LIBREVILLE — French and African military units have begun a multi-day environmental protection exercise in Gabon aimed at strengthening regional capacity to tackle illegal gold mining, deforestation, and threats to protected ecosystems, organisers said.
The training, run through Gabon’s Academy for the Protection of the Environment and Natural Resources (APERN), brings together 11 teams from eight African countries—Benin, Burundi, Cameroon, Côte d’Ivoire, Ghana, Chad and Gabon—alongside a French team, with instruction led by Gabonese and French trainers. Participants are combining field drills with classroom workshops focused on operational responses to environmental crime and cross-border pressures.

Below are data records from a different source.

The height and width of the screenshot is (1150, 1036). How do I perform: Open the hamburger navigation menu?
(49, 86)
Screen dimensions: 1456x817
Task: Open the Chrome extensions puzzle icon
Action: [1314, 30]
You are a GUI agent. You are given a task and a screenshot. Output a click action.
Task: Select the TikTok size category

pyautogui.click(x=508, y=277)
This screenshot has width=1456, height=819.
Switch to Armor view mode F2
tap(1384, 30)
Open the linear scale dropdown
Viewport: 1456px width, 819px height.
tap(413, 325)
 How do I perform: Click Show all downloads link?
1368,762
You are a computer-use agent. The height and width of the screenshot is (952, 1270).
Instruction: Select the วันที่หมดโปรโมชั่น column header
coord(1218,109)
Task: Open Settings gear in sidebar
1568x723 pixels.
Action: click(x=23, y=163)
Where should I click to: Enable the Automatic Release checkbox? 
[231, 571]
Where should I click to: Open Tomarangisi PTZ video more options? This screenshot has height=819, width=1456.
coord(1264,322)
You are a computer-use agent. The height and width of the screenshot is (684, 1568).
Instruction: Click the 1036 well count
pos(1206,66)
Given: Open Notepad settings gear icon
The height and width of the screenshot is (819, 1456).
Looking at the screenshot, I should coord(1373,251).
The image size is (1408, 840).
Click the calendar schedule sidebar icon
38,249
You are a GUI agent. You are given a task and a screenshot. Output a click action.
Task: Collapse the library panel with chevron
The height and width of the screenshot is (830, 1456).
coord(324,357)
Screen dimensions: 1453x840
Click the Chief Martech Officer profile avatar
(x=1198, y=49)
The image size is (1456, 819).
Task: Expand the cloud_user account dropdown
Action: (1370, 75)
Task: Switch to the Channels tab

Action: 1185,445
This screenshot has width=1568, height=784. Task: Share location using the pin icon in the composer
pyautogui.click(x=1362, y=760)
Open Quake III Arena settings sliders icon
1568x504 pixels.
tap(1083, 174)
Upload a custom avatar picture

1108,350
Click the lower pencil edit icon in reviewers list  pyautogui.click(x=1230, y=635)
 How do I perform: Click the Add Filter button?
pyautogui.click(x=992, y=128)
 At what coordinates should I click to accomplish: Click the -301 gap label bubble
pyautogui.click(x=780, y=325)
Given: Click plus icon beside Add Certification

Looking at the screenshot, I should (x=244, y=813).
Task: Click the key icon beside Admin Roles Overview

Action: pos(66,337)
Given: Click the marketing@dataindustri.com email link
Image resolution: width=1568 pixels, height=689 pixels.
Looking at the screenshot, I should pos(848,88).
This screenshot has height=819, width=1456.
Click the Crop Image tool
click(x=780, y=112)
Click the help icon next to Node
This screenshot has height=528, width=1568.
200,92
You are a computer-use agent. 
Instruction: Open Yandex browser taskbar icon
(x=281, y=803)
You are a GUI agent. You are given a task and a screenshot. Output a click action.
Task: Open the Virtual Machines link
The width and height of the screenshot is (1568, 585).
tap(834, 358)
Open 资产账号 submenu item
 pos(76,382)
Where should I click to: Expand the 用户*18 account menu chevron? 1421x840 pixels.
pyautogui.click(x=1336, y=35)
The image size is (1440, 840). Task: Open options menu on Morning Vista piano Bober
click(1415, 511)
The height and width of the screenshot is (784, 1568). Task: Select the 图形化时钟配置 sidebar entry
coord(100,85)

Gabon’s Minister of National Defence attended the event, highlighting the growing political and security focus on environmental crime in Central Africa, where illegal mining and logging networks are increasingly linked to armed groups, smuggling routes and instability, according to security analysts and international policing assessments.
Organisers framed the exercise as part of France’s evolving military approach in Africa, which has shifted toward support, training and capacity-building as Paris dismantles or reduces several long-standing permanent bases and renegotiates defence arrangements across the region.
APERN technical director Commander Clavier said the programme is designed as an “exchange of expertise,” drawing on French experience fighting illegal mining in French Guiana under Operation Harpie, and on Gabon’s own enforcement efforts in sensitive conservation zones, including operations around Minkébé. He said blending those lessons is meant to deliver “concrete, operational training” for partner forces facing similar threats.
France has increasingly highlighted environmental security as a stabilisation priority in parts of Africa, where resource crime can degrade ecosystems, fuel corruption and finance wider criminal networks.